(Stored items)
"""

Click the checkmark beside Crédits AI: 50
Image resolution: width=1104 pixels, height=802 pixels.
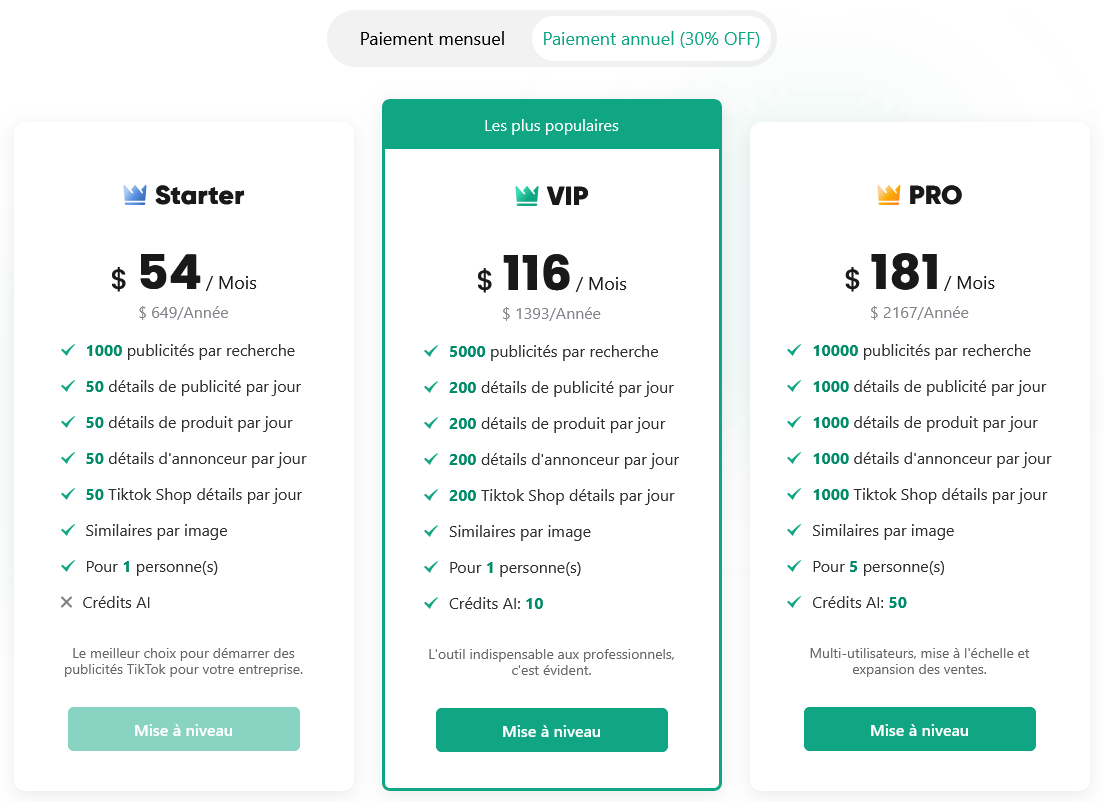coord(794,603)
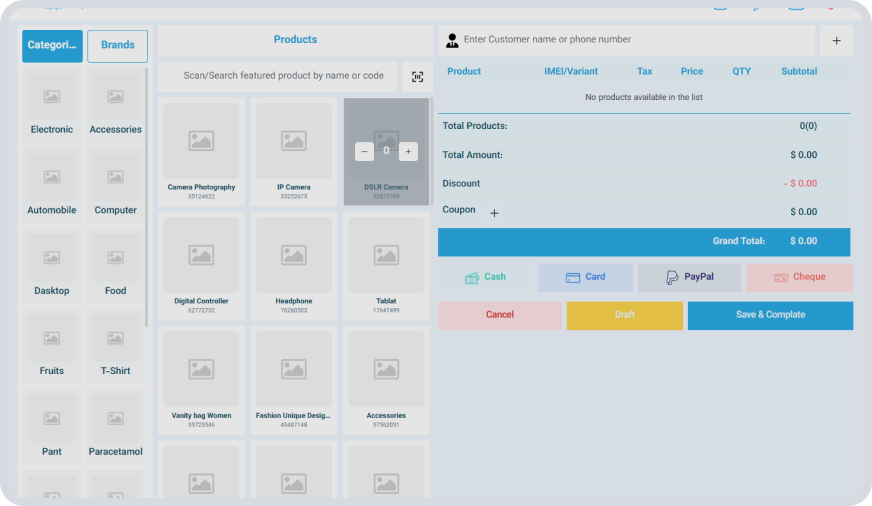Click the customer name input field
872x506 pixels.
point(630,40)
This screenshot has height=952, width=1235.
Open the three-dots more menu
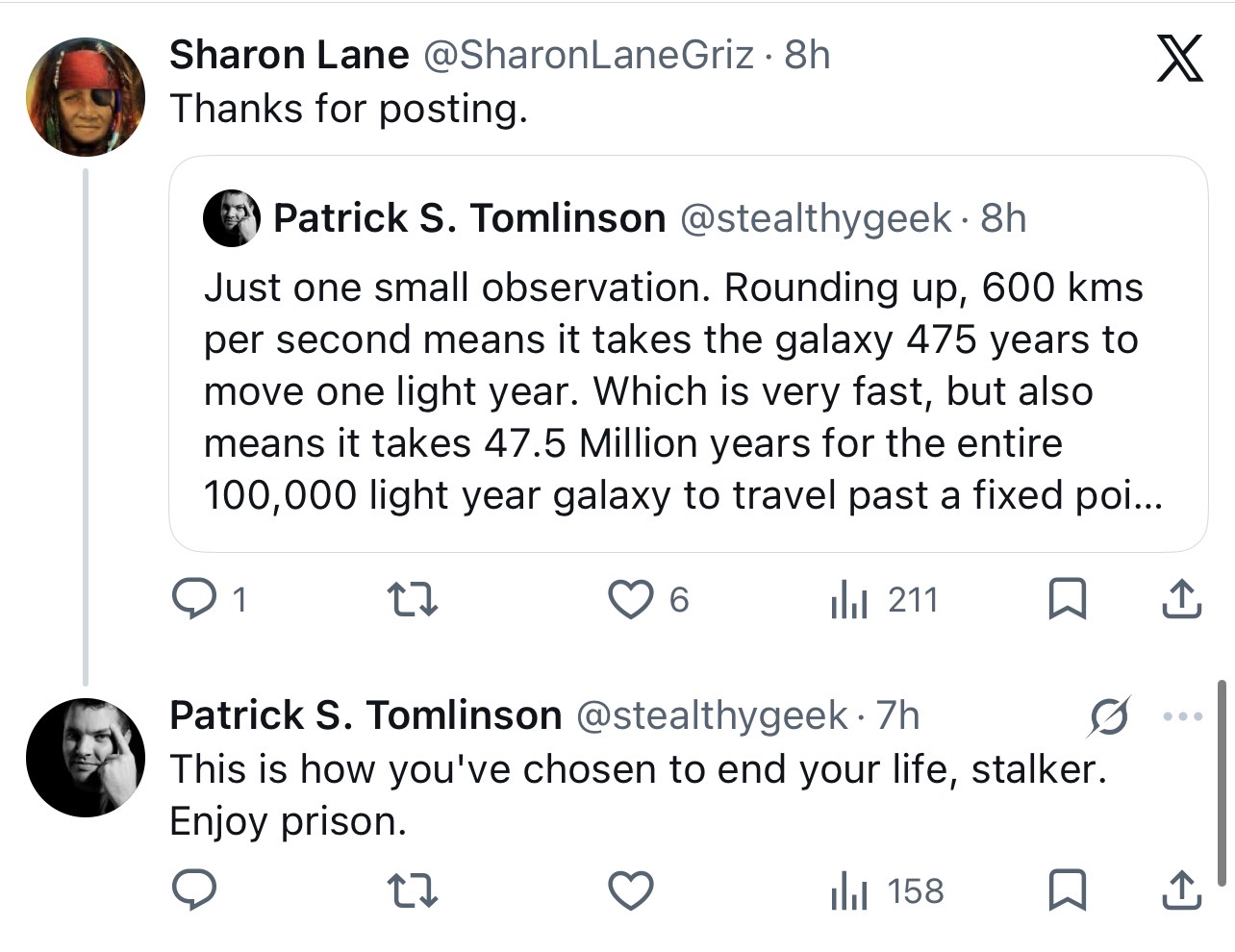pyautogui.click(x=1182, y=716)
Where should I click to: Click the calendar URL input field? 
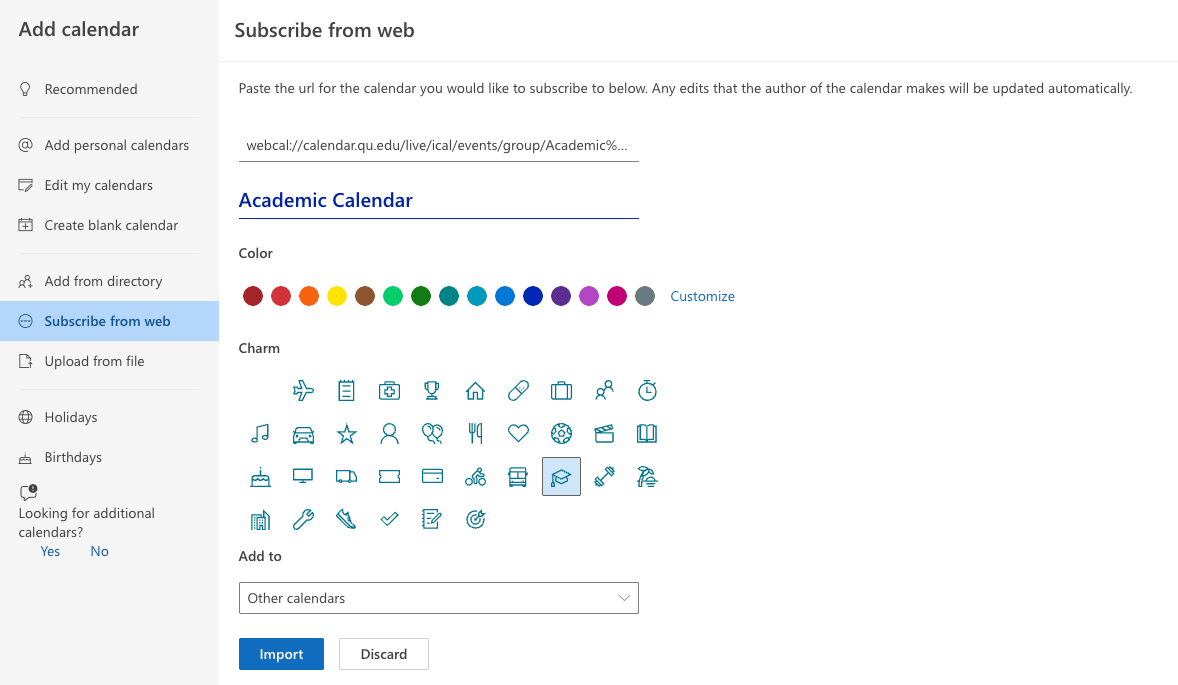point(438,146)
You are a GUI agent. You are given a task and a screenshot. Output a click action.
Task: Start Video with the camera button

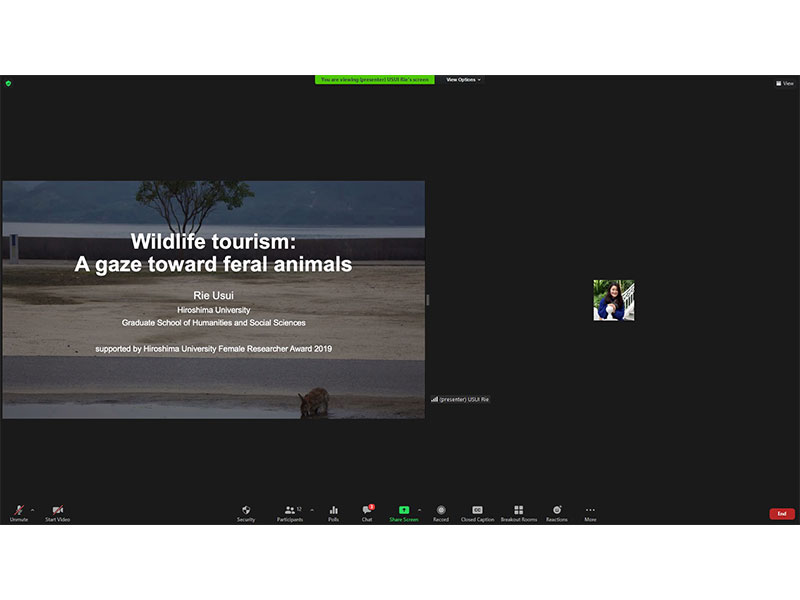pyautogui.click(x=57, y=512)
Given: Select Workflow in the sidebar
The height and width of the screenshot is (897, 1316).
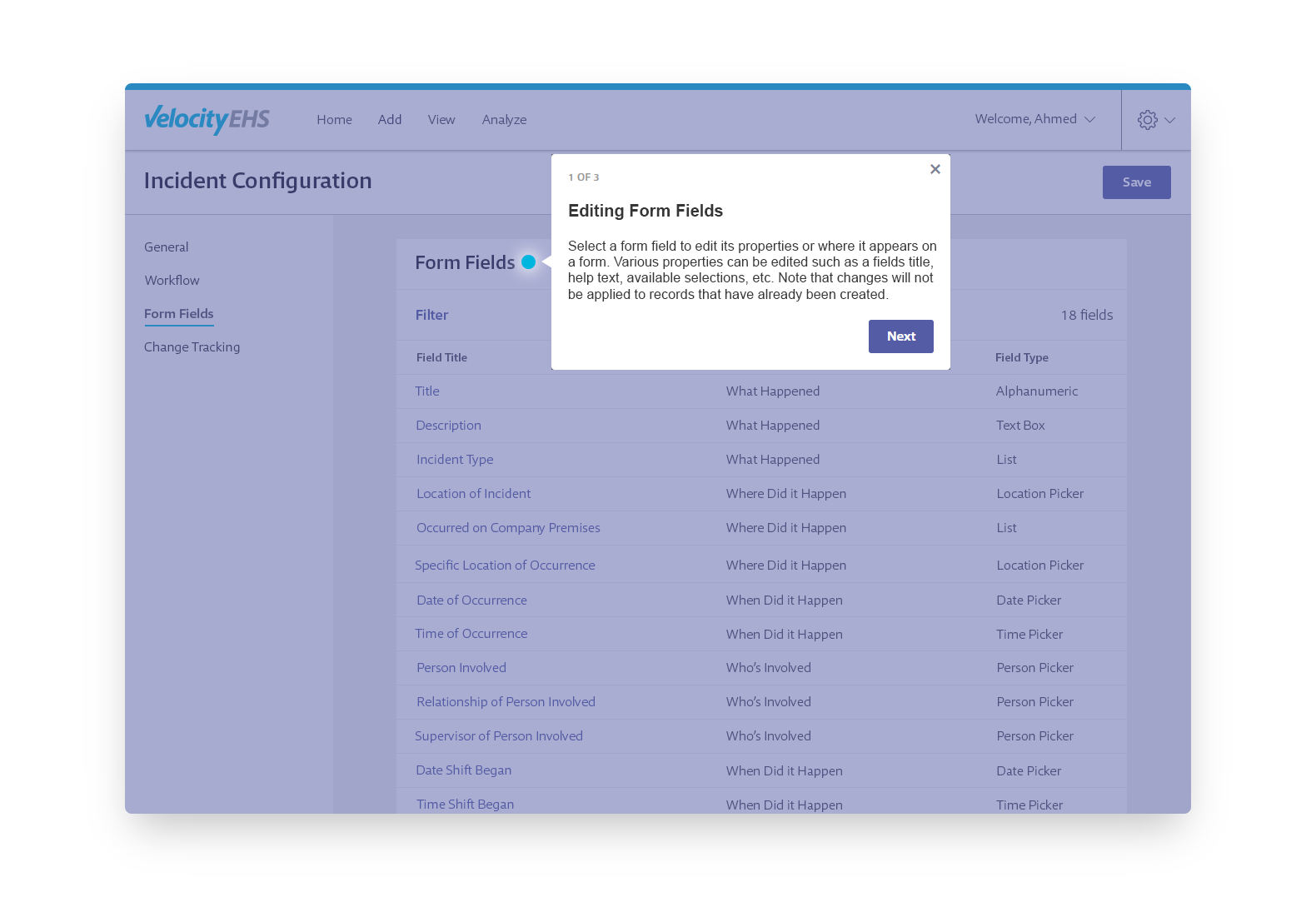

"""

*The request*.
Reproduce the lines above word for word, omitting the pictures from your answer.

*Correct answer*.
Click the checkmark beside Crédits AI: 50
Image resolution: width=1104 pixels, height=802 pixels.
coord(794,603)
Click the customer name input field
872x506 pixels.
point(630,40)
This screenshot has height=952, width=1235.
Open the three-dots more menu
pyautogui.click(x=1182, y=716)
Where should I click to: Click the calendar URL input field? 
point(438,146)
You are a GUI agent. You are given a task and a screenshot. Output a click action.
Task: Start Video with the camera button

pyautogui.click(x=57, y=512)
Given: Select Workflow in the sidebar
The height and width of the screenshot is (897, 1316).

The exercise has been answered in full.